The pandemic has made me soppy, so I am on holiday with my parents. Mum is a semi-retired ophthalmologist and Dad is a semi-retired vicar (most retirement is semi these days, it seems) and they live in my home town of Belfast; in recent months, the Irish Sea has proven a peskier topographical flourish than ever before. I’d always loved the Irish Sea, a charming decorative feature in my existence, full of romance and history and mackerel. But after March, it became The Wet Thing That Keeps Me Away From My Mum.

And so this week I took a train and they took a ferry, and we all met in Cardigan Bay. At first I felt guilty that I don’t come with adorable, entertaining grandchildren (as my brother and sister do) but Mum and Dad are delighted to be on a family holiday where they’re not treated as a pair of supremely affordable 60-something au pairs. “I feel so valued in myself,” muses Mum. “You invited us on holiday just because you like us! You really like us!”

Viewing my holiday as a chance to see family is yet another way the pandemic has ripped up my travel rule book in 2020. Multi-generational family holidays were already a growing trend, but it’s been years since I’ve holidayed with my parents – not counting gatherings at my brother’s in Leeds or visiting my sister in California. And, for my fellow millennials, it turns out that holidaying with your parents is a brilliant idea, for the following reasons:

Your parents don’t mind picking you up from the station even if it is out of their way. My parents have been picking me up from inconvenient places for more than three decades! They do it briskly and without complaint.

You can go to bed at 9pm without worrying about appearing boring. What a true holiday it is to be with travellers who want to be asleep by 10pm.

You can pack light and essentially show up with your laptop and some spare knickers, because parents will bring everything else: biscuits, a first aid kit, an array of condiments, an archive of body lotion sachets foraged from airports and glossy magazines since 2014, at least five raincoats and last weekend’s newspapers.

You don’t need to apologise for any strange phobias or weird habits or dietary intolerances. Your parents gave you them. It’s all their fault.

You can make in-jokes and gently bicker about shared memories, without boring or boasting or alienating your companions. If there is a parallel to “lightweight” holiday reading material in holiday conversational subject matter, family chatter is undemanding stream-of-consciousness material of the highest (lowest?) order.

And, funnily enough, my parents have found some perks to travelling with me.
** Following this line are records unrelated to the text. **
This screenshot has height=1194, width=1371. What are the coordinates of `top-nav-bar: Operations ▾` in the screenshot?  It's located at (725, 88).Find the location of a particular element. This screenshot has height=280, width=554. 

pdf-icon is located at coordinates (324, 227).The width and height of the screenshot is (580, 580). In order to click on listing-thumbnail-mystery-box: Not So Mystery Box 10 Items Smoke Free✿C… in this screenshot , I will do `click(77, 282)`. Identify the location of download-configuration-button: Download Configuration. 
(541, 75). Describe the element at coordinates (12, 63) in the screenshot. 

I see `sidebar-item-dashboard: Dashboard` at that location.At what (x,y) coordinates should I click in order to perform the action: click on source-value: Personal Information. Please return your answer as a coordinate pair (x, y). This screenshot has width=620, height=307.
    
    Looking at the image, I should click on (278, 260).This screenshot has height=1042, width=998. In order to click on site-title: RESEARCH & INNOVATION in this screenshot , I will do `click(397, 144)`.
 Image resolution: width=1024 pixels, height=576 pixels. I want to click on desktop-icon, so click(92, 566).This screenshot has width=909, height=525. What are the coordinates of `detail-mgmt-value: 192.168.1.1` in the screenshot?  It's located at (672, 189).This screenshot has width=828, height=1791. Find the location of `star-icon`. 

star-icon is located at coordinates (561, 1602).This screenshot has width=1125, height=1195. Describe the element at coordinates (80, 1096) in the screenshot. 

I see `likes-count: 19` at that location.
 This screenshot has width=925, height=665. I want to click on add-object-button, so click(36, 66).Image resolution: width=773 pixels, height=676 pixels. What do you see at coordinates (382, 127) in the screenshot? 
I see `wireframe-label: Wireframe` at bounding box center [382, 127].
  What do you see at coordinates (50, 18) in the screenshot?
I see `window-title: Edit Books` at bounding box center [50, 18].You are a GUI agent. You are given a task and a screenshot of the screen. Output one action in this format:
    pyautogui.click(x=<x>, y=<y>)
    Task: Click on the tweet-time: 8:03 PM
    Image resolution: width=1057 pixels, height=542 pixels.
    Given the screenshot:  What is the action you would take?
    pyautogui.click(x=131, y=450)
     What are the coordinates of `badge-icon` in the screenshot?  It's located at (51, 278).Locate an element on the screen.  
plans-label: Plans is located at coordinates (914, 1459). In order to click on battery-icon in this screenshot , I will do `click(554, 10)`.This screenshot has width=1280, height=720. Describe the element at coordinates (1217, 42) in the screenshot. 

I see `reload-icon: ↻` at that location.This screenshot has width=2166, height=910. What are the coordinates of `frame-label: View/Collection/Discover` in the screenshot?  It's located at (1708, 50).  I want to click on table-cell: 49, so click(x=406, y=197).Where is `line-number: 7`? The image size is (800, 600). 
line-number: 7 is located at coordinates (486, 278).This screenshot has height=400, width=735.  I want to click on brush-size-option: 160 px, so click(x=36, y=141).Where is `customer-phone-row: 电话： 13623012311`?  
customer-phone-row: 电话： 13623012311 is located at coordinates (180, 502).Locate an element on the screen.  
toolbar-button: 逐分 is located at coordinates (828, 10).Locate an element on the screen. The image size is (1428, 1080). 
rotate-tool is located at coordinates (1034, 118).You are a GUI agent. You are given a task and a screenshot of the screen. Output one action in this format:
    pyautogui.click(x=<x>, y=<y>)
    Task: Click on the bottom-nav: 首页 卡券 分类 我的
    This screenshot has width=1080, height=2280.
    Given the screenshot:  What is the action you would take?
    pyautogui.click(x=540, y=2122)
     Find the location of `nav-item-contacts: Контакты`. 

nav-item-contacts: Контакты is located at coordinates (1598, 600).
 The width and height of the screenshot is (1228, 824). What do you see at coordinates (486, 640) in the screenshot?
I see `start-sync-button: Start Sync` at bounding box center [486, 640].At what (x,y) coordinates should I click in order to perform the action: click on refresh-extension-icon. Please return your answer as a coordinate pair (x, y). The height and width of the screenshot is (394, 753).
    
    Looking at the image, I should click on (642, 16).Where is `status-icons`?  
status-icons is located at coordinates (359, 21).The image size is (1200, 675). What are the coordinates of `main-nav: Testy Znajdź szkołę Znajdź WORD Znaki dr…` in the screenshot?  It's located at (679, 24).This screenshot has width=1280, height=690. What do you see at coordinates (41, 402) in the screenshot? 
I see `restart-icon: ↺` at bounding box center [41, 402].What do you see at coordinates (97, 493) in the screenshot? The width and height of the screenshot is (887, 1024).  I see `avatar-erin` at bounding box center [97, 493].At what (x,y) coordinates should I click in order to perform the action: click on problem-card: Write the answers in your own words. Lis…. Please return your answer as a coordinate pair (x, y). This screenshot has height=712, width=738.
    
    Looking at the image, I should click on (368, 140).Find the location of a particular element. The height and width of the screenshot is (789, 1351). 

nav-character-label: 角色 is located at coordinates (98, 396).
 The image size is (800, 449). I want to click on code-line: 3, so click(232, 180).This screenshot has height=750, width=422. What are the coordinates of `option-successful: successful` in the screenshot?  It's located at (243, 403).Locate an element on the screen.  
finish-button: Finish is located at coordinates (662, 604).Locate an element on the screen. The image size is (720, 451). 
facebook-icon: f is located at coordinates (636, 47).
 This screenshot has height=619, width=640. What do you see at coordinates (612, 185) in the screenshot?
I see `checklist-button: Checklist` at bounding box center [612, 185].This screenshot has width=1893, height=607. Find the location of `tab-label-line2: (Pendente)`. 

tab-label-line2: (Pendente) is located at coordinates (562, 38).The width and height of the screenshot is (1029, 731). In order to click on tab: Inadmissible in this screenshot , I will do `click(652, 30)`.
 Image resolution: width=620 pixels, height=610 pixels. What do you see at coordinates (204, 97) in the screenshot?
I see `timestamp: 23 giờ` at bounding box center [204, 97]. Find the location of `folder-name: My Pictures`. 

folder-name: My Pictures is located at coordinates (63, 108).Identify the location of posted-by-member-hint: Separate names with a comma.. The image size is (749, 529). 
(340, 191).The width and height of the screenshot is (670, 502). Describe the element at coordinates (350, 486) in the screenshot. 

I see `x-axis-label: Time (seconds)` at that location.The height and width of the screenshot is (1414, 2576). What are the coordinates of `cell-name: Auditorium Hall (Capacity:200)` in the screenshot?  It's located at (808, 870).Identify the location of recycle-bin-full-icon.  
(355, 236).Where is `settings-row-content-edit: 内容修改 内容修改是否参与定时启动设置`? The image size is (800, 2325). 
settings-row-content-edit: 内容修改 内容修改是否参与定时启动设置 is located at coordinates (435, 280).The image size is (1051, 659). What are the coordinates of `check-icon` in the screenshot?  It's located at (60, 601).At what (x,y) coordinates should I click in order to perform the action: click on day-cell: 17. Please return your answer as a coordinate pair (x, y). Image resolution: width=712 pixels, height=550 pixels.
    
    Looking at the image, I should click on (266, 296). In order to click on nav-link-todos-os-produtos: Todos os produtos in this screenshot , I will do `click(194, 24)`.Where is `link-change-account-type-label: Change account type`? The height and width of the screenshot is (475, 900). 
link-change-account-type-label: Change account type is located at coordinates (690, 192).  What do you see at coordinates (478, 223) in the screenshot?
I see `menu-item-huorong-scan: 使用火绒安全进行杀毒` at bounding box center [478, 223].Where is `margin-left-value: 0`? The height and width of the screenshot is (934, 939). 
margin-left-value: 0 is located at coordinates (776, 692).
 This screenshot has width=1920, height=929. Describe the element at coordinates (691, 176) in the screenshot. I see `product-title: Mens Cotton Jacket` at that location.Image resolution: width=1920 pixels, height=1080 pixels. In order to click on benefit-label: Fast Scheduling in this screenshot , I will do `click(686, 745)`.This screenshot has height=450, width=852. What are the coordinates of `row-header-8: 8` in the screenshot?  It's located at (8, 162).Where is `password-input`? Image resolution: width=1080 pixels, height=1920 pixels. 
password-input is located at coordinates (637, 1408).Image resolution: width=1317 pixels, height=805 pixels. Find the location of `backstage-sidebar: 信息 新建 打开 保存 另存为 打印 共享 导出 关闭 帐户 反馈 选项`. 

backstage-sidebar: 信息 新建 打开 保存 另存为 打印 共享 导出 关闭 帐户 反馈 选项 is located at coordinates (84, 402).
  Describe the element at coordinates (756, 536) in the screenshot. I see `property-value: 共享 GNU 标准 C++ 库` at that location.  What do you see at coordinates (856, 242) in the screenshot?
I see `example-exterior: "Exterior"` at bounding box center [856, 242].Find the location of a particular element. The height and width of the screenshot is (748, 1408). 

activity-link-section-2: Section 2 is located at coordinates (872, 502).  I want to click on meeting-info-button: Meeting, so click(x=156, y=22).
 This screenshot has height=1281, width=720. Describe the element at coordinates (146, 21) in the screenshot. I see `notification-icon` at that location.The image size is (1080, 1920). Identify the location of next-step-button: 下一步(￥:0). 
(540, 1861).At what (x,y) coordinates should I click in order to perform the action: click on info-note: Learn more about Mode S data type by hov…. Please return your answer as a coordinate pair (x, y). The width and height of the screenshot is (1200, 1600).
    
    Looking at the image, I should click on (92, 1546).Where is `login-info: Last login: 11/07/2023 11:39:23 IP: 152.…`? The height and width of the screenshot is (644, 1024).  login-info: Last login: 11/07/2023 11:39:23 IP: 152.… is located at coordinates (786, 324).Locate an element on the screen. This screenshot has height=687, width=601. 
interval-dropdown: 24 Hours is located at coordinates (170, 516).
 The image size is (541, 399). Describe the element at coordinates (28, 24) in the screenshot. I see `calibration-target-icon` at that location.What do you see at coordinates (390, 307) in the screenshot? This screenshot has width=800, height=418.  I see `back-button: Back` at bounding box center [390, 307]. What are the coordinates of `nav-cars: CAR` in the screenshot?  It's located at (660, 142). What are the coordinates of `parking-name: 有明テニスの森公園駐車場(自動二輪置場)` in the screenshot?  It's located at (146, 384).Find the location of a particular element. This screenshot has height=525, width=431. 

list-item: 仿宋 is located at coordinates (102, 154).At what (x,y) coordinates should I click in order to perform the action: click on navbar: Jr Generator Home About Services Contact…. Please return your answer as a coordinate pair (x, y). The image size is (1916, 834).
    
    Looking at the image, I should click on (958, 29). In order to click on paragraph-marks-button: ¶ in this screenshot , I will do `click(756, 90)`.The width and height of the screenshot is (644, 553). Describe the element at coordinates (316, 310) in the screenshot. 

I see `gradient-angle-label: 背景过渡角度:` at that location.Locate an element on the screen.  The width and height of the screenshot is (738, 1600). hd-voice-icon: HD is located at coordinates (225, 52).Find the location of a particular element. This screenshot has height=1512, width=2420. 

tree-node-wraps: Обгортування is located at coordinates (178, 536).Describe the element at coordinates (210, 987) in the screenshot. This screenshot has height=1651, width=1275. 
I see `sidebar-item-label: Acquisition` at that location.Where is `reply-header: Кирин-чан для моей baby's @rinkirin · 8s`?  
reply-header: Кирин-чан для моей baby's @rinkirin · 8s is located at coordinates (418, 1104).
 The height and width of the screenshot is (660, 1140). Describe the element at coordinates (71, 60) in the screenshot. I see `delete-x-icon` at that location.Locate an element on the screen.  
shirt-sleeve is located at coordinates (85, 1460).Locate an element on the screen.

I have crowdsourced half of this column from Ian and Pat Hart, who would like their fellow baby boomers to know that holidaying with a grown-up child brings the following benefits:

They will have diligently researched places to eat and know all about the uber-hip “pizza tepee” – whatever that may be – in the next village that unfathomably has 12,000 Instagram followers.

Millennials are ready-made tech support workers, so you don’t need to fiddle with the satnav or stress about online check-ins or ordering food online or anything else involving a brightly lit screen.

Your adult child will hopefully share quite a few interests and hobbies with you, because, after all, you programmed them. If you didn’t programme them to be compatible holiday companions, what were you doing?

You don’t find yourself talked into doing things out of politeness, as with friends. With your children, politeness has long since gone out the window.

You don’t need to worry about how frightening you look in the morning. You all grew up in the same cave, and your children are acclimatised to your grunts and neolithic hairstyle pre-9am.

But of course, the biggest reason isn’t on these lists. Dad put it best, delivering the following death blow to friendships: “The best thing about this week is being on holiday with someone we love, rather than friends, who we only like.”

I can’t say I ever thought soppiness would enter my definition of slow travel. But as I tentatively make travel plans for the future, I realise they’re now about people, as much as places.